● ASSIGNED TASK: The data below holds the lines to copy: everything from the line containing "0 μm - 800 μm (166, 1150)" to the line containing "0,0 μm - 2000,0 μm (184, 1265)", both ends included, set down exactly.

● EXERCISE MATERIALS:
........

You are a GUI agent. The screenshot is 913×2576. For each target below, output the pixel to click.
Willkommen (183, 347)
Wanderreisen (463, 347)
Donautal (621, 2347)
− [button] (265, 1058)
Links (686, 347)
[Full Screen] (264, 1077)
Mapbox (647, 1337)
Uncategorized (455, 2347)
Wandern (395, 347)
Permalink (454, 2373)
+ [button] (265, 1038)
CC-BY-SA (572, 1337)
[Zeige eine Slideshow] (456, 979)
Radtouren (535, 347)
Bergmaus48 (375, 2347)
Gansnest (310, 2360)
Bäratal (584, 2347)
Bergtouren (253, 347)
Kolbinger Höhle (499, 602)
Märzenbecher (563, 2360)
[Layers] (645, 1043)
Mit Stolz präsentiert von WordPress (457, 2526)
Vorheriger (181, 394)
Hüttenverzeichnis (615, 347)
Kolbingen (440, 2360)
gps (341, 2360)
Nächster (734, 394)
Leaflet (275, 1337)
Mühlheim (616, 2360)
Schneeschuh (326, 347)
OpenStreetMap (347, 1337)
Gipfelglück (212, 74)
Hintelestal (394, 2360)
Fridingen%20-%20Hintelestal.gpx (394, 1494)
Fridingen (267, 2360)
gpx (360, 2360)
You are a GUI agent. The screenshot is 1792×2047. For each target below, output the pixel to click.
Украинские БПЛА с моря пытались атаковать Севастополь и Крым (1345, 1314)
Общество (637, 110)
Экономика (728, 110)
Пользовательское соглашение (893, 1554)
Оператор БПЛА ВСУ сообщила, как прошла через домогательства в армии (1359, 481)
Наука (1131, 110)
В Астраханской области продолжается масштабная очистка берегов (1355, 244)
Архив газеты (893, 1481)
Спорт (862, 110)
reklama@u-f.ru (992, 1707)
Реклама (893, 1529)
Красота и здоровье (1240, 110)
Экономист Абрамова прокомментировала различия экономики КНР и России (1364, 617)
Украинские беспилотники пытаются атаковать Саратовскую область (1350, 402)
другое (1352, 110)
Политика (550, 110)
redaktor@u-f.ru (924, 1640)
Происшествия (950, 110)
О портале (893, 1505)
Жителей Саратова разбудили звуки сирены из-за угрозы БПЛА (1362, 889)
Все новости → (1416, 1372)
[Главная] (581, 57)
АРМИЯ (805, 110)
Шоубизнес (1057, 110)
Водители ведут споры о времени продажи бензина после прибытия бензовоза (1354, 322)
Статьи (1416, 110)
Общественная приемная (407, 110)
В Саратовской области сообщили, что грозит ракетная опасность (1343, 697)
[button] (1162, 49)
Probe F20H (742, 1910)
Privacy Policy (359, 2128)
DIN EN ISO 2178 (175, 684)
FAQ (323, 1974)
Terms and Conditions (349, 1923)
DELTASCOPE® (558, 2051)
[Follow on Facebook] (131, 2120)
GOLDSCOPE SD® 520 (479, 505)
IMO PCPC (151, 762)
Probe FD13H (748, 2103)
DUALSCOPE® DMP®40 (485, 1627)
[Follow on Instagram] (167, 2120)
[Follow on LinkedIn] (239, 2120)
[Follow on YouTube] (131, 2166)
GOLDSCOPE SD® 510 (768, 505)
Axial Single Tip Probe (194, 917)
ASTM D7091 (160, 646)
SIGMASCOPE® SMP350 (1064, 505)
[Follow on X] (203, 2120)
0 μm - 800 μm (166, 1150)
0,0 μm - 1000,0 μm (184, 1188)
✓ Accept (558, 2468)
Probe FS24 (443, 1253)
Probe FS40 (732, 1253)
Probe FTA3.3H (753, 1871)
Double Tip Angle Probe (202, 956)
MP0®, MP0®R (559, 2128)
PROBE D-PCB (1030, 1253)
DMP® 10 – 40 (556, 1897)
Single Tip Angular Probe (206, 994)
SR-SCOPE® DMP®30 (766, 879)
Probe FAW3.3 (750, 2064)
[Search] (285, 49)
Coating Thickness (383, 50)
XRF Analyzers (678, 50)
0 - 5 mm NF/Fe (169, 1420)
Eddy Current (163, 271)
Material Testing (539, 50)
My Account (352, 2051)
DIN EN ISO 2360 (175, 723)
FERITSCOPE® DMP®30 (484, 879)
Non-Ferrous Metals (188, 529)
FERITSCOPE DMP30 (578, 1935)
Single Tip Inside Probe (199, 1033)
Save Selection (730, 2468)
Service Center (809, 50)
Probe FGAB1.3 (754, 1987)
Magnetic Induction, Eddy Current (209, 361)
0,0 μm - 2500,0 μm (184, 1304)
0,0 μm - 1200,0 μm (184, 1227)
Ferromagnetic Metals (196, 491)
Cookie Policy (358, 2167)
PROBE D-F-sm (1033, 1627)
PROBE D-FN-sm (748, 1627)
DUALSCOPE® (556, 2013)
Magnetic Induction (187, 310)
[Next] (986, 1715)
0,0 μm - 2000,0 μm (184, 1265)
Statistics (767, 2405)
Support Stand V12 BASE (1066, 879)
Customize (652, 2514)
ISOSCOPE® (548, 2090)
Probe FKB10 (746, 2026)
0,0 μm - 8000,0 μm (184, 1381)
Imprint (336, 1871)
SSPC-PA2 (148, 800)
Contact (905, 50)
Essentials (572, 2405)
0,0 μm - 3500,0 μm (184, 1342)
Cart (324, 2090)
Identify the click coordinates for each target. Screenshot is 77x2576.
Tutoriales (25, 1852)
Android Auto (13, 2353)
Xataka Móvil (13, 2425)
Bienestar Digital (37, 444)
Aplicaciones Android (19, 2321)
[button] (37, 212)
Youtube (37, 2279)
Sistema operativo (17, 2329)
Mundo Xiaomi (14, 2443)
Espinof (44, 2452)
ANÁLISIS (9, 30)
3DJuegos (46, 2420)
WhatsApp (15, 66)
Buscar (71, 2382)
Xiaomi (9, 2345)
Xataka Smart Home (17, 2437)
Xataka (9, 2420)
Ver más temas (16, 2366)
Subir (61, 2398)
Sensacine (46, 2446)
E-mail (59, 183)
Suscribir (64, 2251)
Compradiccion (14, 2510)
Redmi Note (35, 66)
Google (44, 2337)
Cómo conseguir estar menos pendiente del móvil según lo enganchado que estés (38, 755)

........

● RESPONSE TO THIS EXERCISE:
0 μm - 800 μm (166, 1150)
0,0 μm - 1000,0 μm (184, 1188)
✓ Accept (558, 2468)
Probe FS24 (443, 1253)
Probe FS40 (732, 1253)
Probe FTA3.3H (753, 1871)
Double Tip Angle Probe (202, 956)
MP0®, MP0®R (559, 2128)
PROBE D-PCB (1030, 1253)
DMP® 10 – 40 (556, 1897)
Single Tip Angular Probe (206, 994)
SR-SCOPE® DMP®30 (766, 879)
Probe FAW3.3 (750, 2064)
[Search] (285, 49)
Coating Thickness (383, 50)
XRF Analyzers (678, 50)
0 - 5 mm NF/Fe (169, 1420)
Eddy Current (163, 271)
Material Testing (539, 50)
My Account (352, 2051)
DIN EN ISO 2360 (175, 723)
FERITSCOPE® DMP®30 (484, 879)
Non-Ferrous Metals (188, 529)
FERITSCOPE DMP30 (578, 1935)
Single Tip Inside Probe (199, 1033)
Save Selection (730, 2468)
Service Center (809, 50)
Probe FGAB1.3 (754, 1987)
Magnetic Induction, Eddy Current (209, 361)
0,0 μm - 2500,0 μm (184, 1304)
0,0 μm - 1200,0 μm (184, 1227)
Ferromagnetic Metals (196, 491)
Cookie Policy (358, 2167)
PROBE D-F-sm (1033, 1627)
PROBE D-FN-sm (748, 1627)
DUALSCOPE® (556, 2013)
Magnetic Induction (187, 310)
[Next] (986, 1715)
0,0 μm - 2000,0 μm (184, 1265)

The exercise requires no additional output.